Starting at the line that contains "Task: View the 121 Retweets list", quote every line through the end of the entries, word for word, skipping the pictures.

***

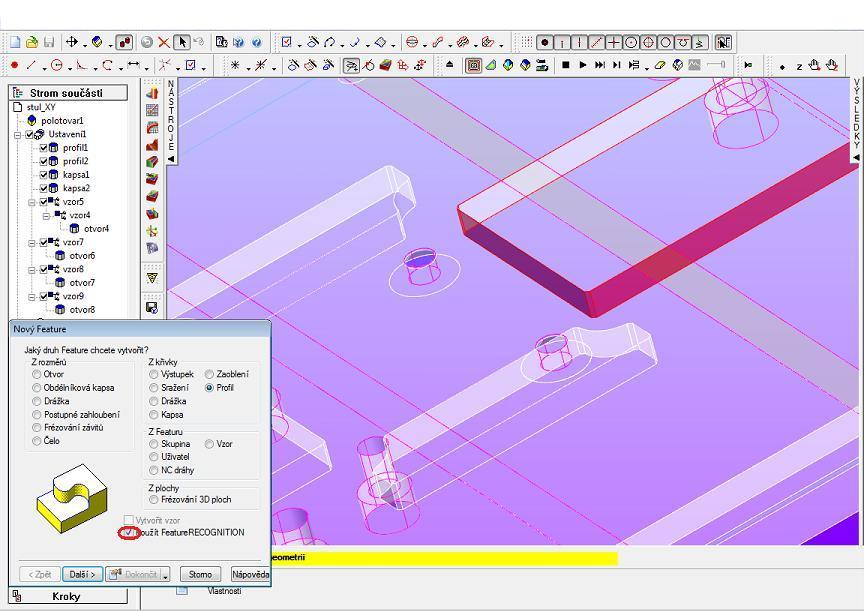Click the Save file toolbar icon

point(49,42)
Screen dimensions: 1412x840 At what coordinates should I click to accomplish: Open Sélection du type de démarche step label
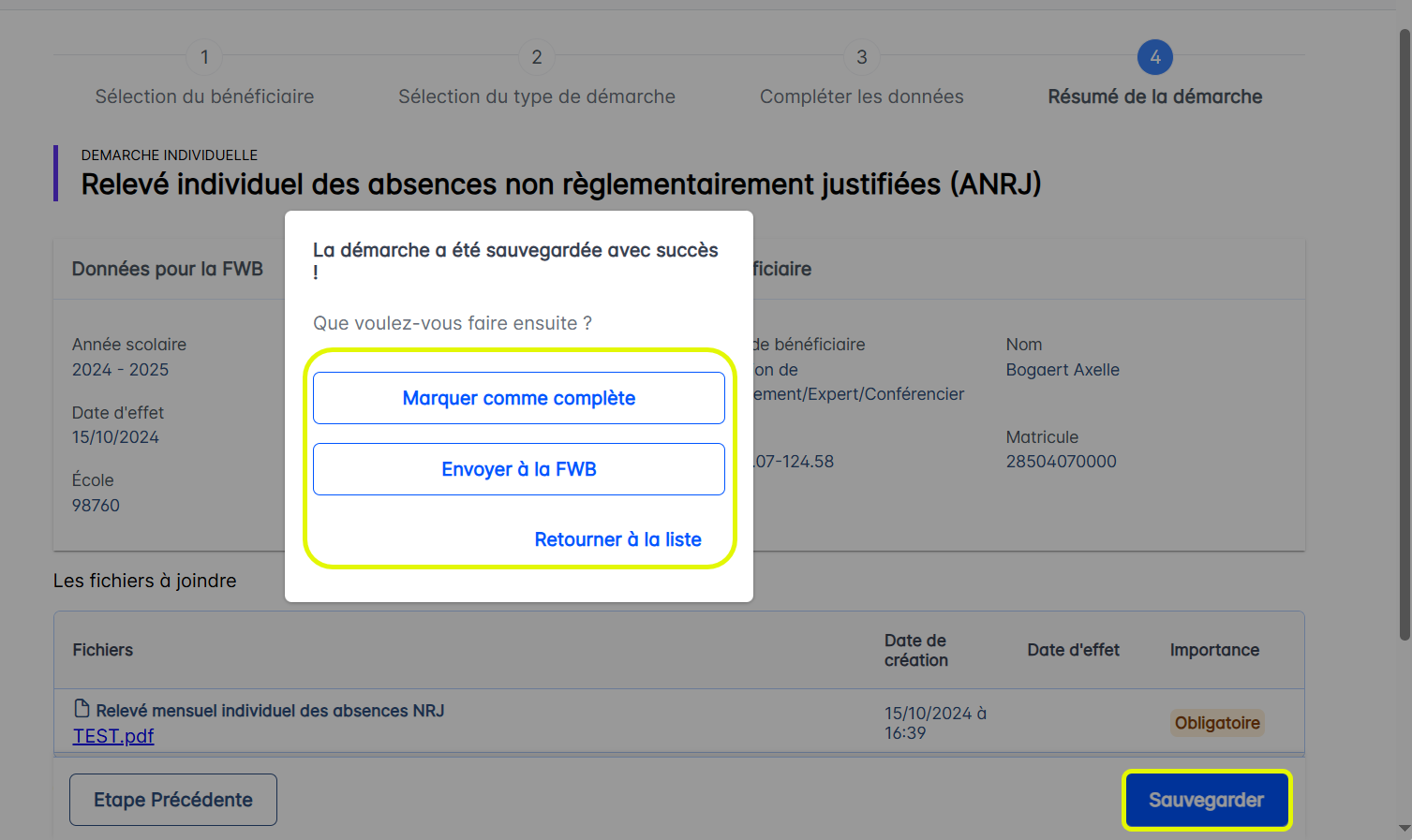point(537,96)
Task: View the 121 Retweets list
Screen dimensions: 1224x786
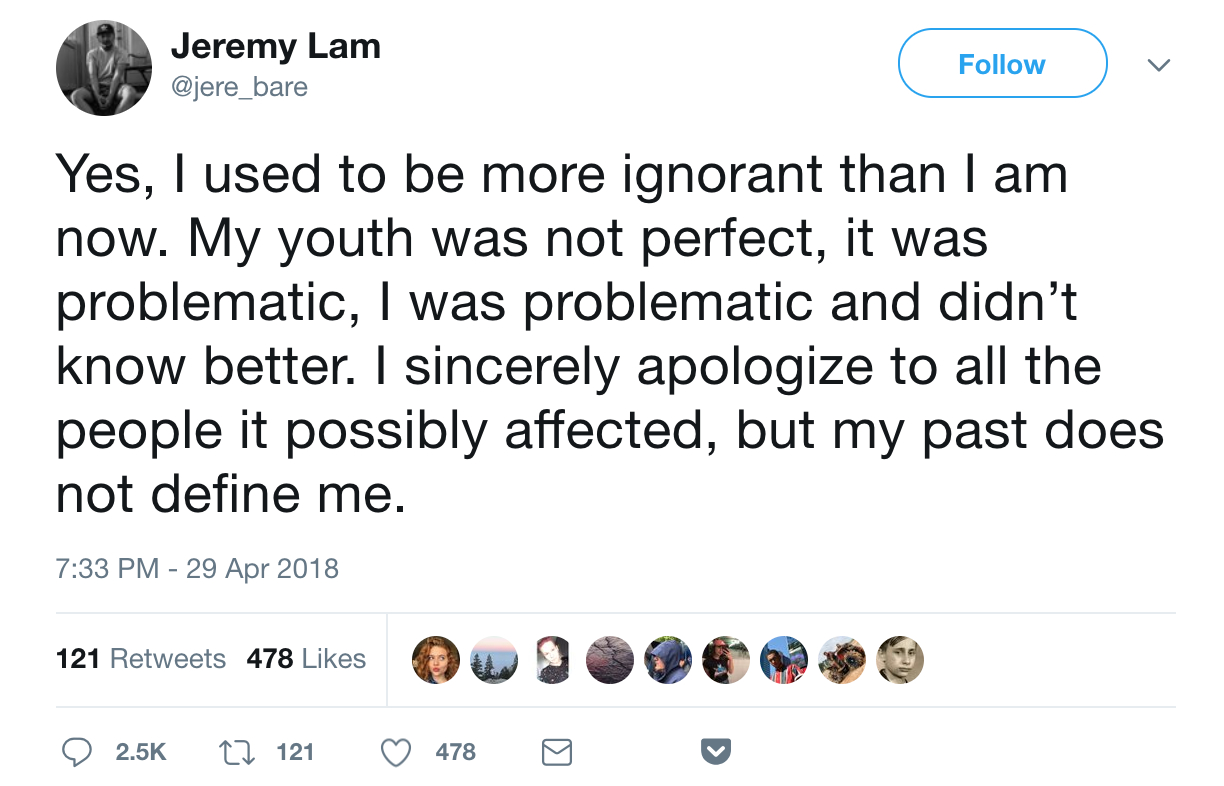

***

◆ Expected answer ◆
Task: View the 121 Retweets list
Screen dimensions: 1224x786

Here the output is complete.